That would be an illogical conclusion, but I think a lot of us somehow end up in exactly that mode. We've traveled that way before too. It's tempting to treat every journey, of every type, like a cruise where all the food you could imagine is included and available at all times. But going to a restaurant with a family of 6 is a quick way to bust the budget in under 60 minutes. On our trips we save a ton of money by cooking or preparing our own food a minimum of once per day, and usually twice per day.

Buying food at a grocery store with a big family while traveling
There's always something interesting at an overseas grocery store

We obtain our food primarily at groceries, instead of restaurants. Since we're not stepping into our pants every morning while a white-gloved butler holds them up for us, then being driven around in a private stretch limo by a loyal and obsequious chauffeur, we figure that maybe eating exclusively at restaurants (which is a lot like having a private chef to prepare our food and a staff of waiters on standby to bring it to us), three times a day, is also not within any reasonably-conceived budget for frugal family.

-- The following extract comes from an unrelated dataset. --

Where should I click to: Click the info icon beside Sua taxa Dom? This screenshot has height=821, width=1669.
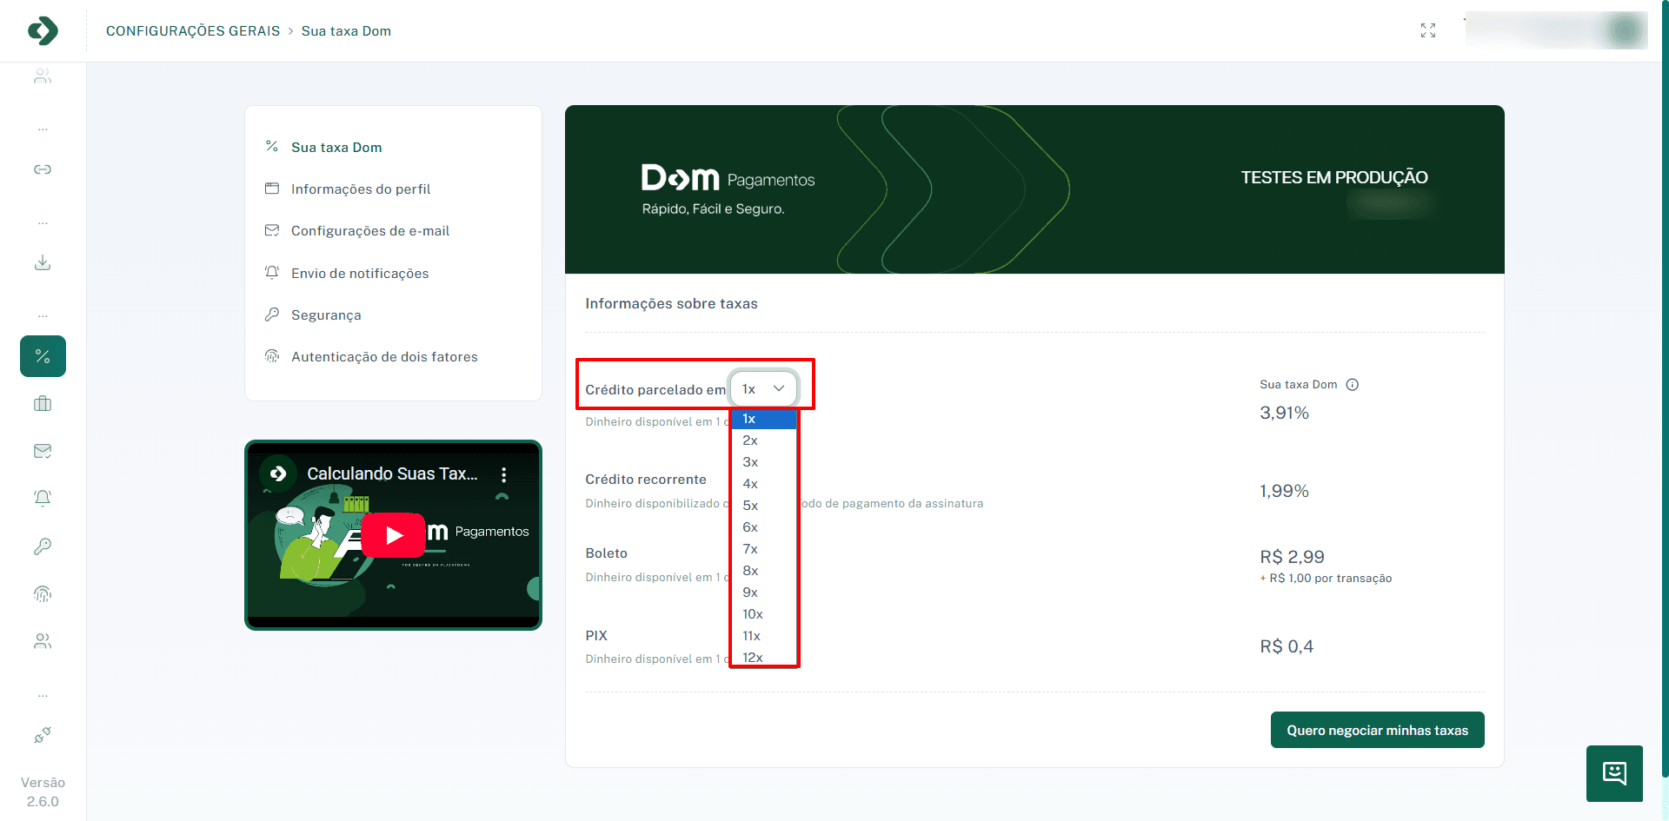[1352, 385]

#2:  Avoid American Fast Food
We save a lot of money when traveling internationally by avoiding American fast food as much as possible. However, we have succumbed to the occasional McDonald’s visit (usually about US$50, for our family of 6, when overseas). The most common times we end up eating fast food when overseas are when we are pressed for time, like when changing planes at an airport between two flights that are so short they don't even serve snacks. We've also hit a fast food joint when all the other food in the neighborhood would have been well over US$100 for a group our size. Suddenly US$50 doesn't look so expensive when every other place within reach is trendy, every cafe calls itself a "bistro," and every restaurant thinks its food is "cuisine."

Still, avoiding American fast food can be essential to saving money on food while traveling. Here is one example of prices we saw in Europe:  one large McDonald's sandwich sells for 6 Euros (US $7) - and that's without any drink (note: water is also not free), and without any fries, or any side dish or dessert. Purchasing a combo meal, plus a dessert such as a milkshake or ice cream, could easily hit US$18 to 20 per person. So when you're in a country where the American fast food is ridiculously overpriced, our recommendation is to skip it altogether and plan an alternative.

If you still need something fast, one of our favorite options is to get whatever the locals would consider a quick bite to eat.

Eating Chinese fast food while traveling with a big family
A quick meal in Hong Kong should probably not involve a hamburger bun

#3:  Brown Bag It
We also pack lunches regularly when traveling. We bring something for the road when we leave home. When we're going out for a full day of hiking, we pack a big snack or a full meal. When we're moving from one city to another, we always try to bring food with us on the train or plane ride, if no meal is going to be served (although sometimes, the airplane or train food can be the best option, as discussed in this prior post).

Packing lunches gives you more control over what you eat, the time that you eat, and what it costs. For example, at one point every other traveler was eating awful-smelling food from a very poorly-rated, high-priced restaurant, which was the only restaurant choice within an hour's travel in any direction. Part of the appeal of the restaurant was that it was a way to get out of the cold and snow. But we were happily drying off in the warm sun, and eating our brown bag sandwiches on a rooftop terrace, while all the other families were paying exorbitant sums for their (surely disappointing) meals.

#4:  Picnics
This is Brown Bagging It in disguise. Kids love a picnic. Serve your packed lunch at a picnic table, on a blanket, on the grass, on the patio, or on a table at a roadside rest area, and this transforms the potentially boring bag lunch into a family party, from the kids' point of view. We do this all the time. It's faster and easier, and much less expensive, than hitting a restaurant, especially on road trips.

#5:  Refill Water Bottles
Make good use of public water fountains.  As long as you're in a country where the water is potable and compatible with your digestive tracts, refill your bottles. In Bolivia, we know a few isolated places where cool, filtered drinking water is provided from a machine for travelers. We fill up our bottles there every time we pass by, although bottled water is also very inexpensive there.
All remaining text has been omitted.